UN MONDE, UNE SEULE SANTÉ ?
La faune sauvage apparaît comme un indicateur de la présence de BMR au sein des espaces naturels. D’après les études disponibles, les espèces aquatiques ainsi que les prédateurs et les espèces dites anthropophiles (proches de l'être humain) seraient celles qui porteraient le plus souvent des BMR et pourraient donc servir de sentinelles de leur présence dans les écosystèmes3 . Elles pourraient également jouer un rôle dans le maintien et la dispersion des BMR en dehors des compartiments les mieux suivis que sont les populations humaines et d’animaux domestiques. L’antibiorésistance apparaît ainsi comme un enjeu complexe qui questionne notre capacité à mettre en pratique le credo « un monde, une seule santé » en travaillant conjointement à la compréhension et au contrôle de l’émergence des BMR chez l'être humain, dans les élevages et dans l’environnement. L’antibiorésistance fait partie des thématiques qui obligeront dans un futur proche les acteurs du monde de l’environnement et de celui de la santé à travailler ensemble et à aborder de concert les enjeux de santé publique et de conservation de la biodiversité au lieu de les opposer.

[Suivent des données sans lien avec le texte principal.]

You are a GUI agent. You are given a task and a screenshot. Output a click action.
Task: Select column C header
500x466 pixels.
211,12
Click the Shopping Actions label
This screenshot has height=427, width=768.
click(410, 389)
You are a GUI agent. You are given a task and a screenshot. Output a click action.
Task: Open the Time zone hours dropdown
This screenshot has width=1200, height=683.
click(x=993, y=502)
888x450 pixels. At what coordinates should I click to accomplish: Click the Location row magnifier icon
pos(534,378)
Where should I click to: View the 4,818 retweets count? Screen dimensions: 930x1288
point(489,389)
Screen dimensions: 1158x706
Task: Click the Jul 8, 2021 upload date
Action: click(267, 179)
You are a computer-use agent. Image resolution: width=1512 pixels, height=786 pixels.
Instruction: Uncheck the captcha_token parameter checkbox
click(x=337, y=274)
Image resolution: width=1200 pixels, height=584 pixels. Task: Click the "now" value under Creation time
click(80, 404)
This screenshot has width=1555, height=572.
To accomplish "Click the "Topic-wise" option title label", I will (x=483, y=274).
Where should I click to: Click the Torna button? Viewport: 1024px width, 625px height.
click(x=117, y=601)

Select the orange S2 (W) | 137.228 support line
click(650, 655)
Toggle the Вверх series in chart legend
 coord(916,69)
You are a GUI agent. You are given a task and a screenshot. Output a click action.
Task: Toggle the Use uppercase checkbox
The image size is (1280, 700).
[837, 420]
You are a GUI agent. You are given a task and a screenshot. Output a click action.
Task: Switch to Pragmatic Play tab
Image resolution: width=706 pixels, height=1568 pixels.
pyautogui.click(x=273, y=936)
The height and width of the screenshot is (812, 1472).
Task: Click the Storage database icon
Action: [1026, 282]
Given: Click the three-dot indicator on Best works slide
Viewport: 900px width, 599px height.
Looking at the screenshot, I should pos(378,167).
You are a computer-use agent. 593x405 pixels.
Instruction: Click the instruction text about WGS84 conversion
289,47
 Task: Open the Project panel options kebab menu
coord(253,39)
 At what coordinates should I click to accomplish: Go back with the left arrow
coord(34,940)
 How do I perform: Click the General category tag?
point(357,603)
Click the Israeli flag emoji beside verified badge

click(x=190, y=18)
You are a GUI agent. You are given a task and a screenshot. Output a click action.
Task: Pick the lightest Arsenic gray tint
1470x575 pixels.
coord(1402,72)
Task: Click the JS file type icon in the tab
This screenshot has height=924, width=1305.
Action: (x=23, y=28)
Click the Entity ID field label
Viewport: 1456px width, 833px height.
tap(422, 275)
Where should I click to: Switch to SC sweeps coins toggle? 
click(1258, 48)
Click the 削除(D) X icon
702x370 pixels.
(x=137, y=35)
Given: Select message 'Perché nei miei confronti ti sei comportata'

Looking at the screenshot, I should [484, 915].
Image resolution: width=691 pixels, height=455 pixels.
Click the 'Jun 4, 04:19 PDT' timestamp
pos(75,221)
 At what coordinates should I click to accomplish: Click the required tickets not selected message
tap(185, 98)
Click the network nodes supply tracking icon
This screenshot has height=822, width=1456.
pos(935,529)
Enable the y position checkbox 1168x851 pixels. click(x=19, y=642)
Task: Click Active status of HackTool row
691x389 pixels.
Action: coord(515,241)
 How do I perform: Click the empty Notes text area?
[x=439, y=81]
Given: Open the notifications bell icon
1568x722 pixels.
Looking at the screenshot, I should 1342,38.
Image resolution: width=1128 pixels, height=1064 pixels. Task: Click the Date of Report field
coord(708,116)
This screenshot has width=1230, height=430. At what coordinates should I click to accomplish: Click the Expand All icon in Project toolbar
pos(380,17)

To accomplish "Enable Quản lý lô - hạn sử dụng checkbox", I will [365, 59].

(1) J. Carlet, Pierre Le Coz, Tous ensemble, sauvons les antibiotiques - Propositions du groupe de travail spécial pour la préservation des antibiotiques. 150 p., 2015. (2) H. Soubelet, G. Morel, Antibiorésistance et environnement. Théma, Commissariat général au développement durable. 4 p., 2017. (3) M. Vittecoq et al. Review: Antimicrobial resistance in wildlife. Journal of Applied Ecology 53: 519-529, 2016.